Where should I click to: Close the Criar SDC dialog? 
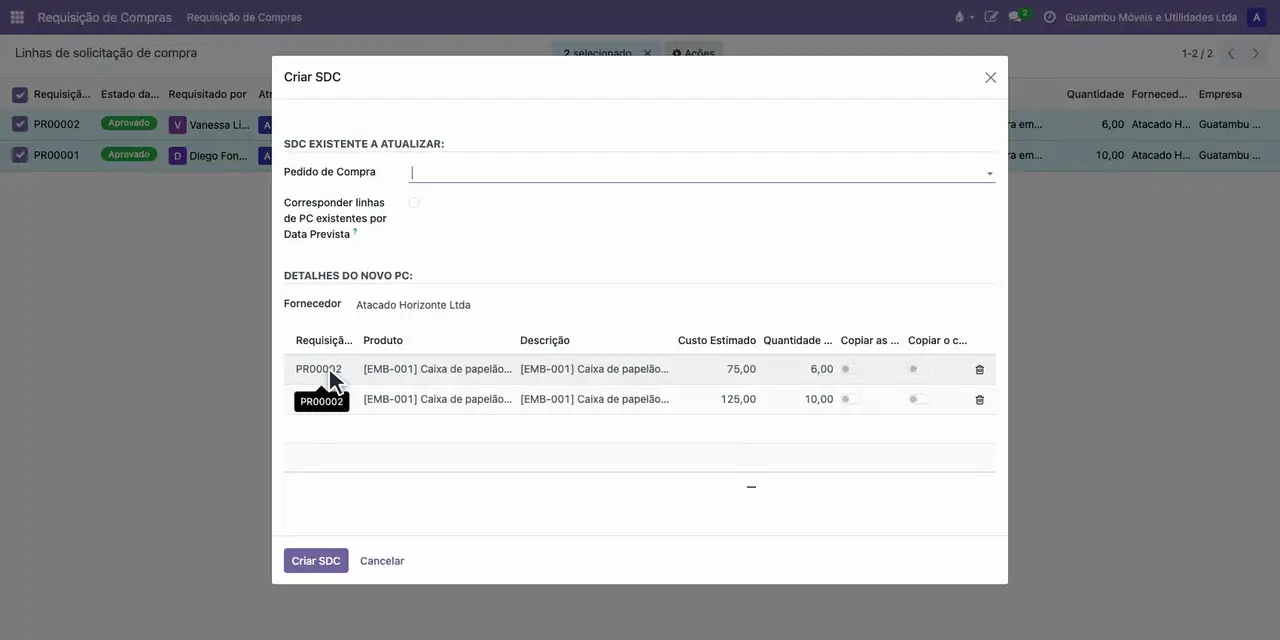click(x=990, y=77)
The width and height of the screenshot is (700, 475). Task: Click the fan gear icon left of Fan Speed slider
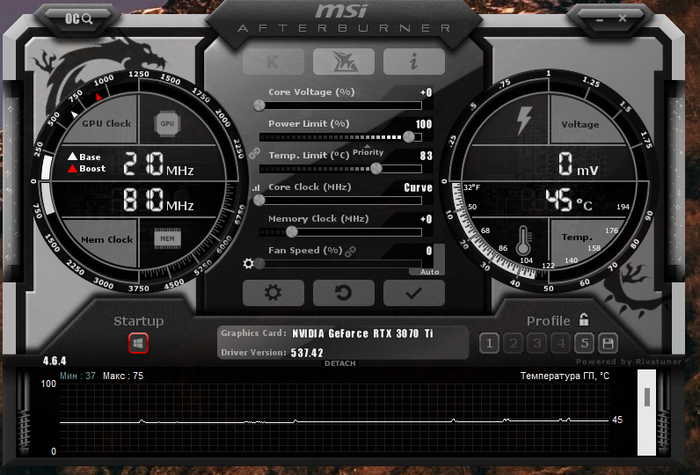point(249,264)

---

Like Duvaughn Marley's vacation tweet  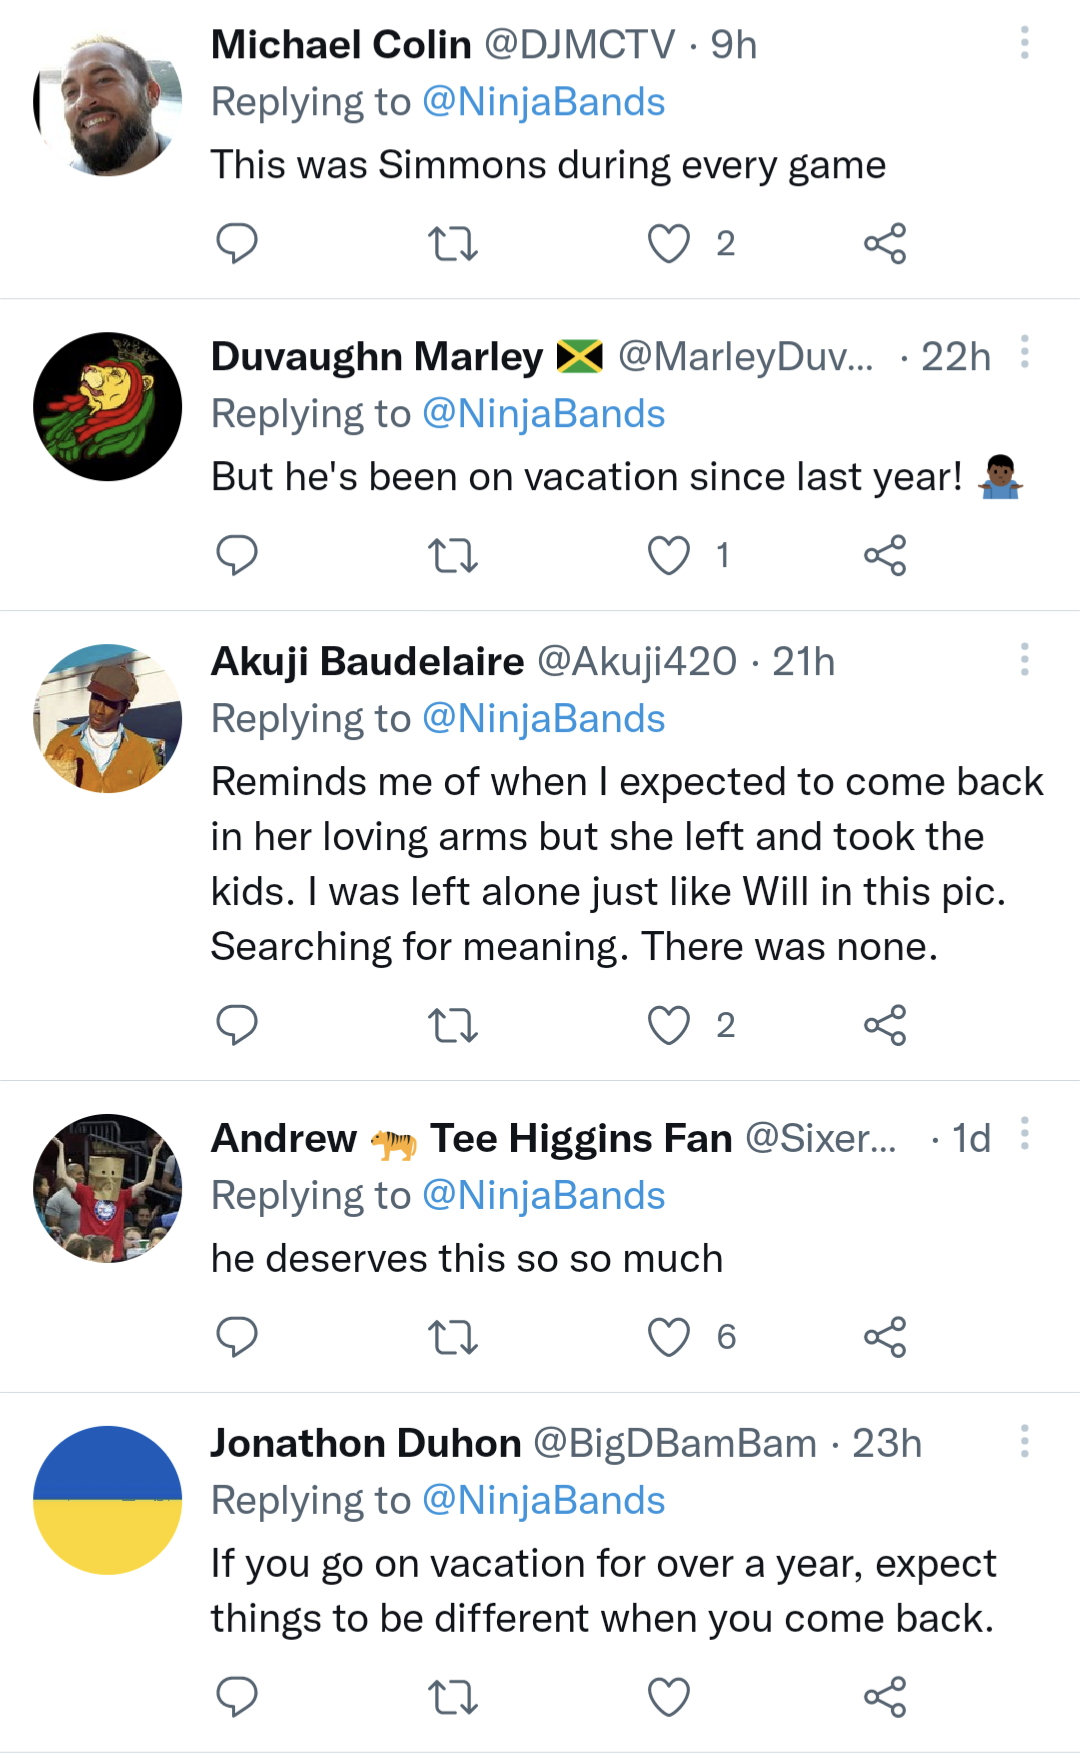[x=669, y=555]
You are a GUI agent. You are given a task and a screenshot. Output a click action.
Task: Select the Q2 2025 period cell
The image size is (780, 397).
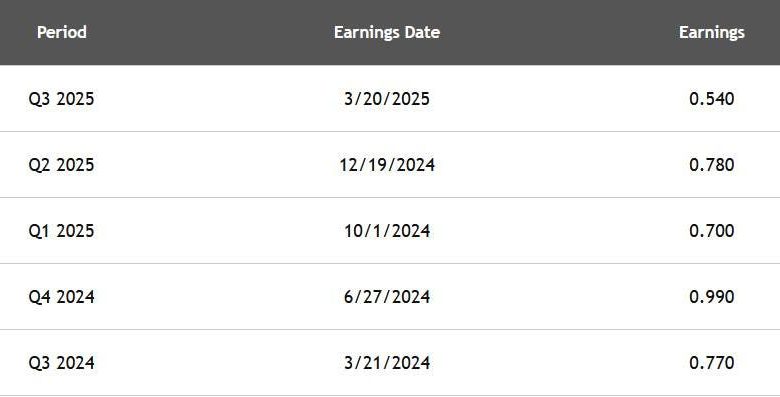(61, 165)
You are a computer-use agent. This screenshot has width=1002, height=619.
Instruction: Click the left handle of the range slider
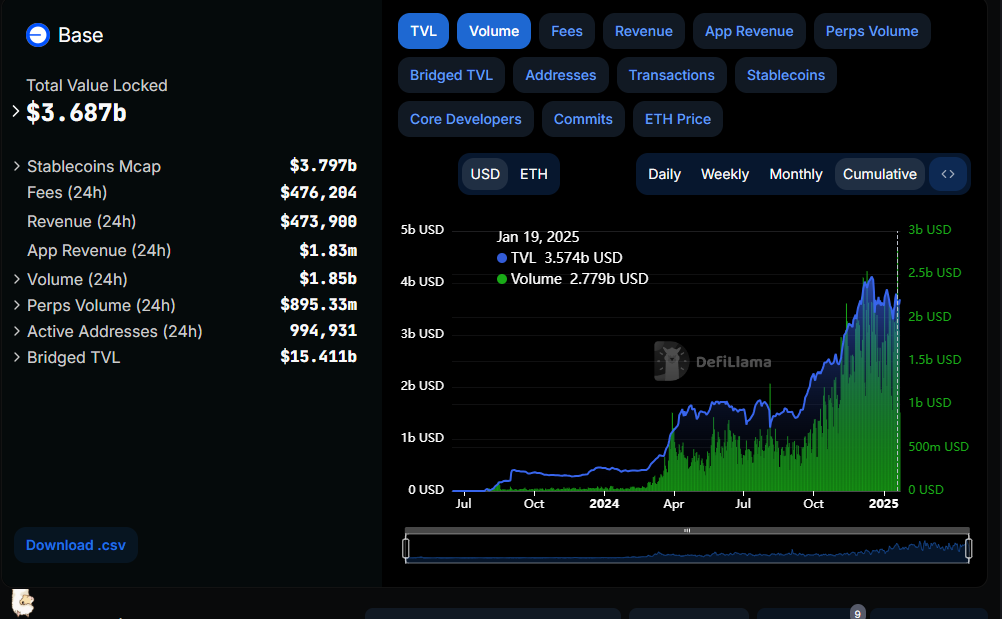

▶ YOUR ASSIGNMENT
In the entries above, which lines run from the one with "The image size is (780, 397)." up to and including the one with "Instruction: Click the"? Write them out exactly, without the pictures.

▶ RESULT
The image size is (780, 397).
(61, 165)
You are a computer-use agent. This screenshot has width=1002, height=619.
Instruction: Click the left handle of the range slider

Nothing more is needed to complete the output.